As part of a larger set of articles on Appellate Law inspired by the Court of Appeals of Virginia taking on an expanded role, this article will discuss the often-overlooked but important topic of appeal bonds.
The term “appeal bond” is frequently used colloquially among the Bar to refer to two different types of bonds: (i) a suspension bond or irrevocable letter of credit and (ii) an “appeal” or cost bond. Both types of bonds are addressed in Virginia Code § 8.01-676.1 and in the appendices to Parts 5 and 5A of the Rules of the Supreme Court of Virginia.
Suspending Judgment Enforcement Pending Appeal
A suspension bond, also known as supersedas bond or an irrevocable letter of credit, is quite important as, without such, a party with a judgment can execute notwithstanding that the case is pending on appeal. To avoid this, the appealing party must post a suspension bond from a bonding company or an irrevocable letter of credit from a bank pursuant to Virginia Code § 8.01-676.1(C). A party can deposit cash into the court with the suspension bond in lieu of surety. Va. Code §§ 1-205; 8.01-676.1(S). It is important to coordinate with the clerk’s office of the court from which you are appealing to ensure this process runs smoothly.

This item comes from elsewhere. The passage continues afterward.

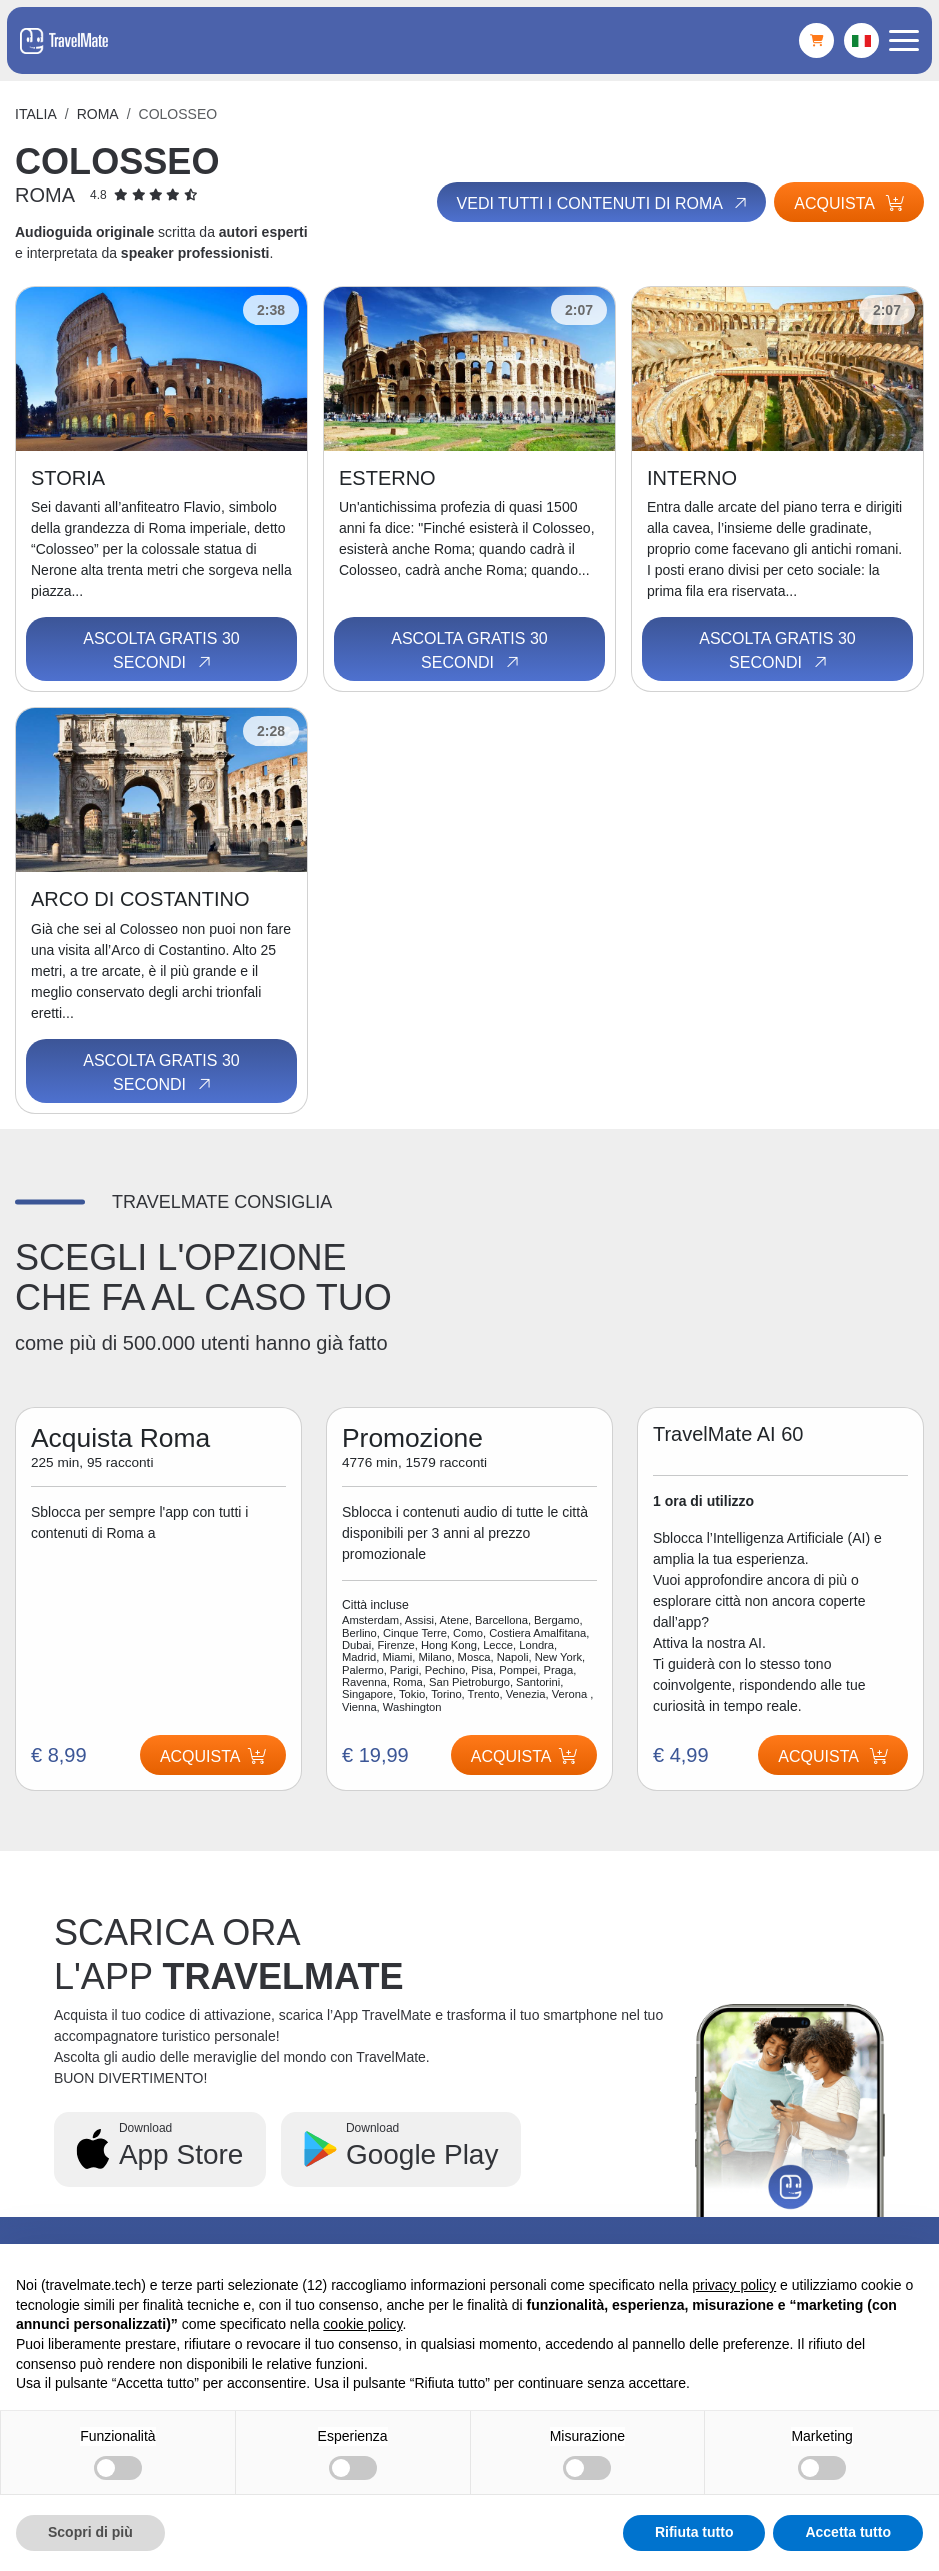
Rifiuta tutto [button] (694, 2532)
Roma (98, 114)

The trial court sets the amount that needs to be covered by the suspension bond or the irrevocable letter of credit. Section 8.01-676.1(C) provides that the suspension bond or irrevocable letter of credit must be “conditioned upon the performance or satisfaction of the judgment and payment of all damages incurred in consequence of such suspension[.]” The amount is based upon the amount of the judgment plus an interest calculation for one year from the date of the notice of appeal, up to a maximum of $25 million. Va. Code § 8.01-676.1(J).
Notably, in recognition of the fact that suspension of enforcement pending appeal can be especially harmful to parties in certain contexts, a court may refuse to suspend the execution of a judgment regarding support or custody in domestic relations cases or when a ruling refuses, grants, modifies or dissolves an injunction. Va. Code § 8.01-676.1(D).
On the other hand, a suspension bond or irrevocable letter of credit is not required to suspend the execution of judgment in all instances. A court has discretion to waive the filing of a suspension bond or irrevocable letter of credit for damages in excess of or other than compensatory damages. Va. Code § 8.01-676.1(L). Also, the parties can agree to waive the suspension bond/irrevocable letter of credit requirement altogether or agree to a suspension bond or irrevocable letter of credit in an amount less than the compensatory damages. Id. Further, no security for appeal is required when it is filed to protect the estate of a decedent or person under disability or the interest of the Commonwealth or a locality. Va. Code § 8.01-676.1(M).
Appeal (Cost) Bonds
As for an actual appeal bond, also known as a cost bond, appellants are required to post a bond, or alternatively an irrevocable letter of credit, conditioned on the payment of all damages, costs and fees incurred in the appellate courts. In an appeal of right, the cost bond is due with the notice of appeal. Va. Code § 8.01-676.1(A). In a petition situation, the bond is due within 15 days after the petition is granted by the Supreme Court or the Court of Appeals. Va. Code § 8.01-676.1(B). Generally, the amount of the bond is $500 but that can be changed by a trial or appellate court. Va. Code § 8.01-676.1(A), (B). As with suspension bonds, a party can deposit cash into the court with the cost bond in lieu of surety. Va. Code §§ 1-205; 8.01-676.1(S).
Civil litigators should take notice that with the expansion of Court of Appeals jurisdiction to allow appeals as of right in the vast majority of civil cases, most civil appellants will now have to file a cost bond with their notice of appeal.
The Court’s rules are relatively lenient on cost bonds. Proper execution of these bonds is not jurisdictional. The Court will not dismiss an appeal for a defective cost bond or irrevocable letter of credit unless the appellee files a statement outlining the defects in said bond or letter of credit within 21 days after receiving written notice from the appellant of the bond and the appellant fails to correct such defect within 21 days. Va. Sup. Ct. R. 5:24 and 5A:17.
Forms for Suspension and Appeal Bonds
The Rules of the Supreme Court of Virginia include appendices of forms after Parts 5 and 5A that provide helpful guidance on the proper format for a suspension bond and an appeal bond.
Appeal bonds are critical but often overlooked element of appellate case management. Thus, litigants handling appeals should be well-versed in the law governing suspension and appeal bonds.